Sustainability Between Fragmentation and Integration*
James N. Rosenau
The George Washington University, USA
At first glance, the prospects for effective global governance in the realm of environmental sustainability would appear to be considerable—less because the world has advanced in its capacity for effective governance, but more because environmental issues affect everyone’s desire for a more harmonious link to nature and because recent decades have witnessed a profound and discernible shift to a worldwide consciousness of the vast scope of environmental challenges. We have collectively moved from a fragmented NIMBY (not in my back yard) syndrome to a keen awareness of an integrated future symbolised by the picture of the Earth from outer space (Jasanoff 2001: 309-37).
But appearances can be deceiving. Or at least the ensuing pages argue that the prospects for effective governance leading to sustainability are, on balance, quite bleak. To be sure, the Johannesburg conclave has again drawn the world’s attention to the myriad issues that constitute environmental sustainability, and doubtless that focus will continue for a long time; but there is no one-to-one correlation between extensive preoccupation and actual implementation. Enacting the commitments made at Johannesburg pose challenges to global governance that, for a variety of reasons suggested below, seem unlikely to be met in a thoroughgoing way. Accordingly, it is difficult to outline a basis for optimism.
A bleak conclusion also rests on the premise that we live in a very messy and complex world. There are far too many people who survive on or below the poverty line. There are far too many societies paralysed by division. There is too much violence within and between countries. In many places there is too little water and too many overly populated, pollution-ridden cities. And, most conspicuously, there is all too little effective governance capable of ameliorating, if not resolving, these and numerous other problems that crowd high on the global agenda.
Perhaps even more troubling, our generation lacks the orientations necessary for sound assessments of how the authority of governance can be brought to bear on the challenges posed by the prevailing disarray. As will be seen, we have not adjusted our conceptual equipment to facilitate the analysis of how authority gets exercised in a decentralised world. We are still deeply ensconced in a paradigm that locates authority exclusively in states and environmental challenges exclusively in their shared problems —the so-called tragedy of the commons. In effect, we have elevated the NIMBY syndrome to the national level. Our preoccupation with global problems posed by recognising the Earth as a lonely spheroid in a vast universe has led us to minimise the extent to which environmental challenges at local levels are marked by variability. Today societies can have as much difficulty exercising authority within their own jurisdictions as they do with respect to the commons. The world, in other words, is both fragmenting and integrating, which is another way of stressing why the challenges of sustainability and global governance are so daunting.

The exercise
Answer these about the text on sustainability:
(a) What does NIMBY stand for?
(b) What is there too little of in many places?
(c) What name is given to the shared problems of states?

Raw data
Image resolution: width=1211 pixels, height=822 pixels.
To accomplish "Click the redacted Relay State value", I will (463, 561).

==

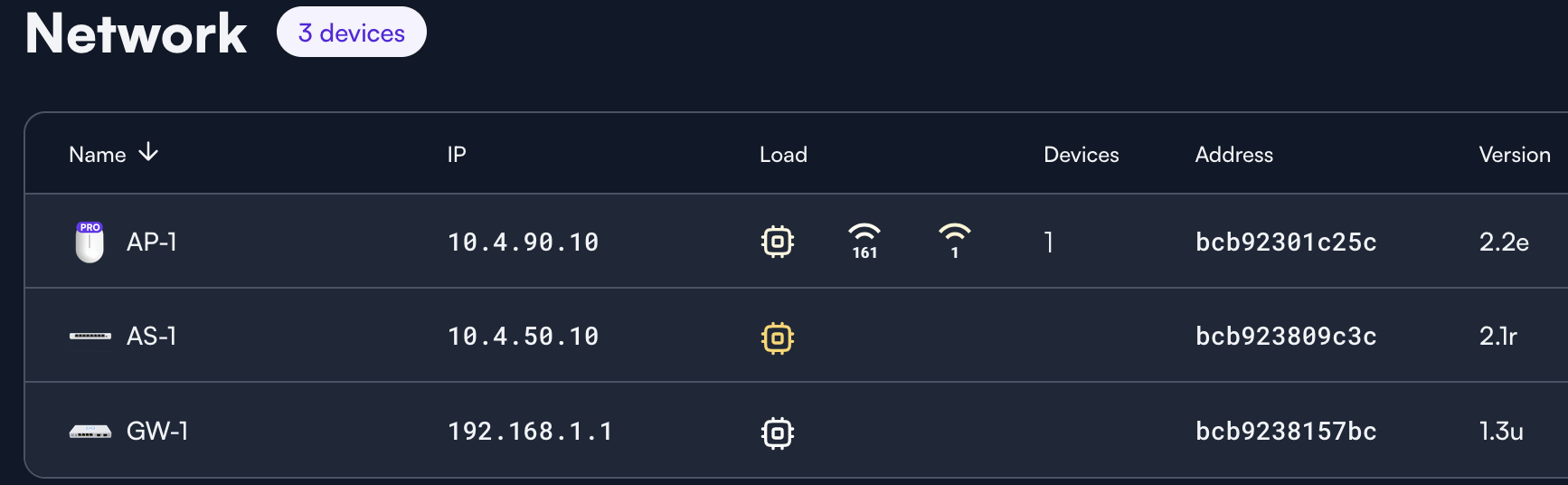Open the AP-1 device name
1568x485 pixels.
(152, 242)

...

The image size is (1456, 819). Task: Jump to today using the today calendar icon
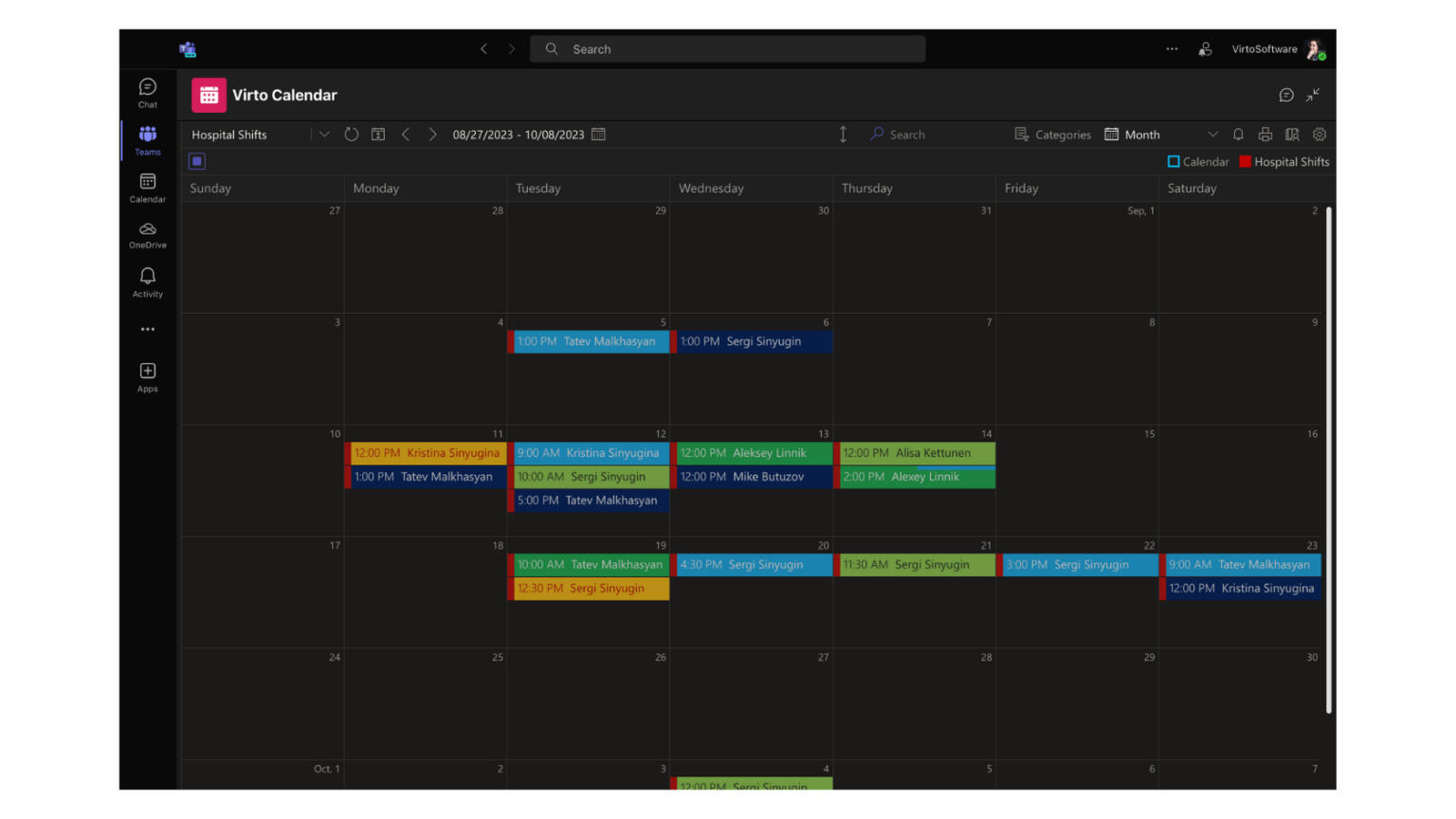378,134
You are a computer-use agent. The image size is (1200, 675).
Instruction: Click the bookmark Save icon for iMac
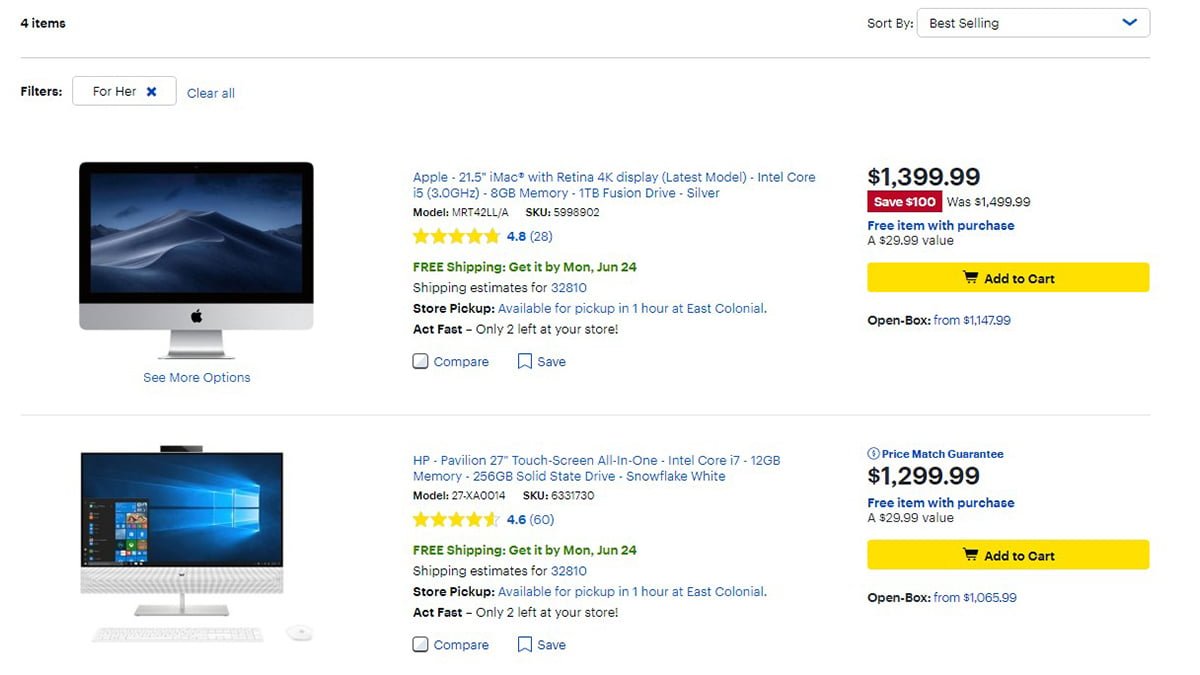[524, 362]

Expected answer
(a) Not in my back yard
(b) Water
(c) The tragedy of the commons